Hypoglycemie kan optreden wanneer u bijvoorbeeld te veel insuline toegediend kreeg en/of te veel bloedsuikerverlagende tabletten heeft ingenomen. Een hypo is vaak een combinatie van verschillende factoren en doet zich o.a. voor wanneer u meer beweegt (wandelen, poetsen, sporten,…), minder eet, een maaltijd overslaat, er te veel tijd is tussen de insuline inspuiting en maaltijd, insuline in de spier spuit, te veel alcohol drinkt of het warm weer is waardoor de ingespoten insuline sneller wordt opgenomen.
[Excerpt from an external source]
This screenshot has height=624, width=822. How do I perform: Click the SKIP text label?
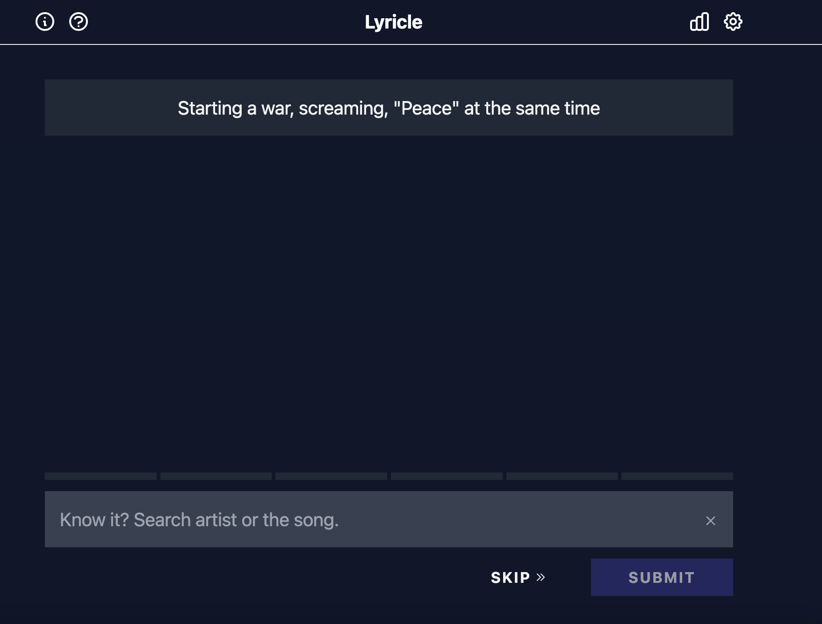[x=511, y=578]
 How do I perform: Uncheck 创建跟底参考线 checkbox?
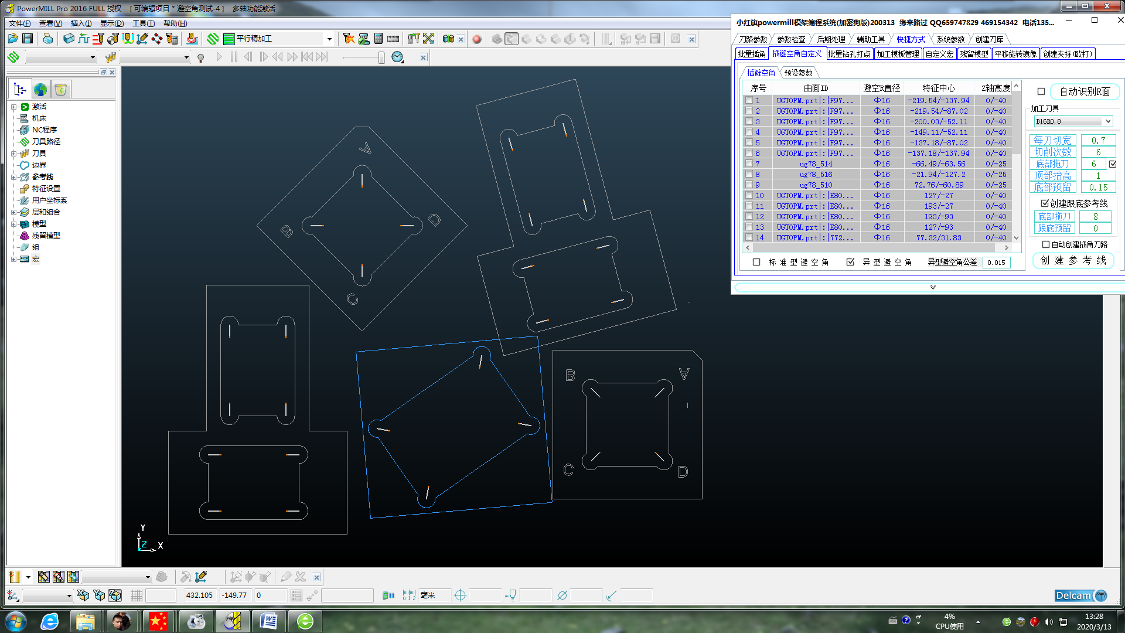(1045, 203)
Afhankelijk van de ernst van de hypoglycemie kunnen zich volgende symptomen voordoen: beven, hartkloppingen, extreem zweten, troebel zicht, concentratiestoornissen, hoofdpijn, duizeligheid, slecht humeur, agressie en mogelijk ook bewusteloosheid. Deze symptomen treden snel op en verschillen van persoon tot persoon, maar meestal zullen dezelfde symptomen zich steeds opnieuw voordoen.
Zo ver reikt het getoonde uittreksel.